* SUPPLIED PASSAGE:
= = = =
Congress either has adopted or is contemplating new tax credits
for commercial research and development, business-investment
credits, and government technology loans.  Such programs should
be conditioned, at least in part, by socially determined
criteria.  For example, companies might earn higher tax credits
for conducting research or investing in equipment that helps
advance social objectives, such as producing high-quality jobs or
technologies that preserve the environment.


     Many government advisory panels, ranging from the National
Science Board to lower-level peer-review panels, include only
scientists and engineers.  The general public also needs a strong
voice, whether as lay members of such panels or in separate
advisory groups.  Similarly, all government-financed programs to
develop or disseminate new technology--such as extension centers
devoted to manufacturing technologies--need robust representation
by workers and other members of the general public.


     In the short run, foundations could play a vital role in
helping support the democratization of policy making.
Eventually, though, the costs of a community-research network and
of compensating citizens and experts for their public service
might be recouped via a modest tax on federal spending on
research and technological development.  A precedent exists in
the budget of the Human Genome Project, of which 3% is designated
for studies of its social implications.


     With the Cold War behind us, deep political and economic
transformations are underway.  We have an opportunity to remake
technology into the servant of democracy and society.  A better
opportunity may not come again in our lifetime.


__________________


     Richard E. Sclove is executive director of the Loka
Institute (P.O. Box 355, Amherst, Mass. 01004, USA) an
association of scholars and activists concerned with science,
technology, and democracy.  He contributed to _Technology for the
Common Good_ (Washington, DC: Institute for Policy Studies, 1993)
= = = =
* PROMPT 1: Translate this sentence from the text on technology policy into Spanish: "A better opportunity may not come again in our lifetime."
* PROMPT 2: From the text on technology policy, quote the words from "With the Cold" to "Policy Studies, 1993)" without any change.
The lines that follow have nothing to do with the text on technology policy.

* DATASET EXTRACT:
= = = =
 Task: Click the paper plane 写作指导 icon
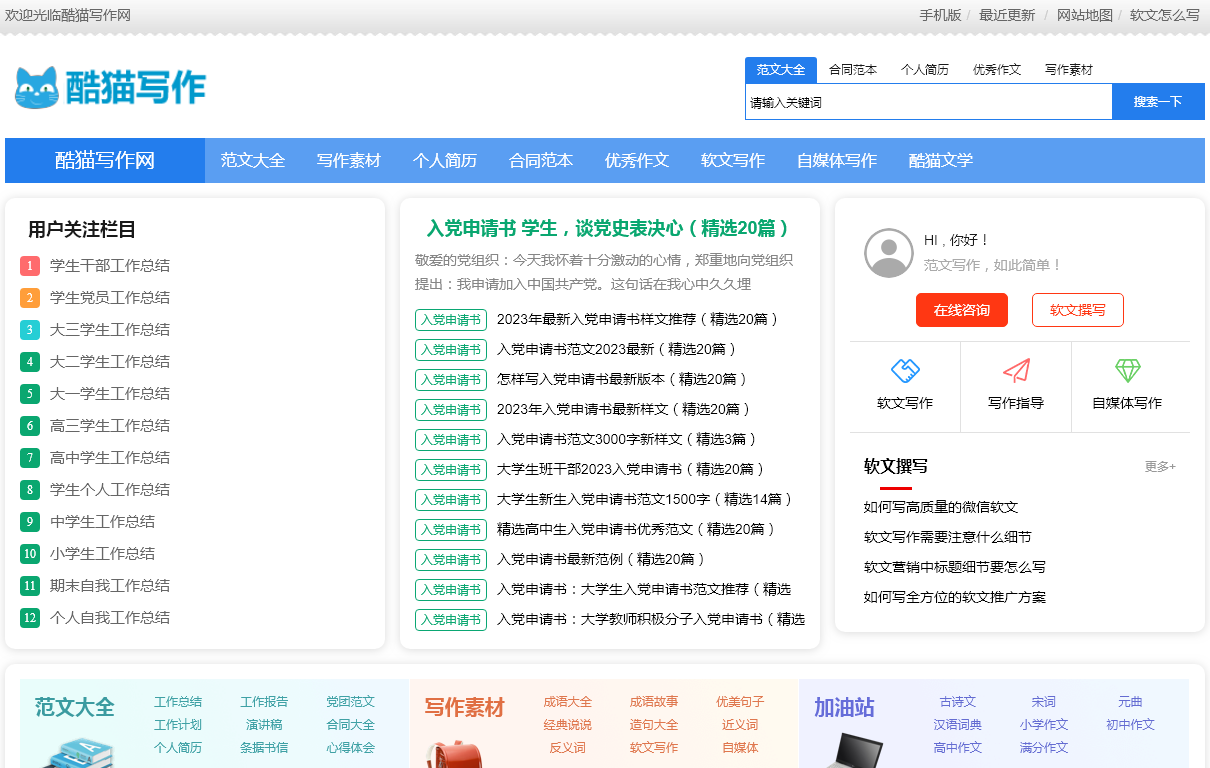click(x=1016, y=371)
= = = =
* RESULT 1: Puede que no vuelva a presentarse una mejor oportunidad en nuestra vida.

* RESULT 2:
With the Cold War behind us, deep political and economic
transformations are underway.  We have an opportunity to remake
technology into the servant of democracy and society.  A better
opportunity may not come again in our lifetime.


__________________


     Richard E. Sclove is executive director of the Loka
Institute (P.O. Box 355, Amherst, Mass. 01004, USA) an
association of scholars and activists concerned with science,
technology, and democracy.  He contributed to _Technology for the
Common Good_ (Washington, DC: Institute for Policy Studies, 1993)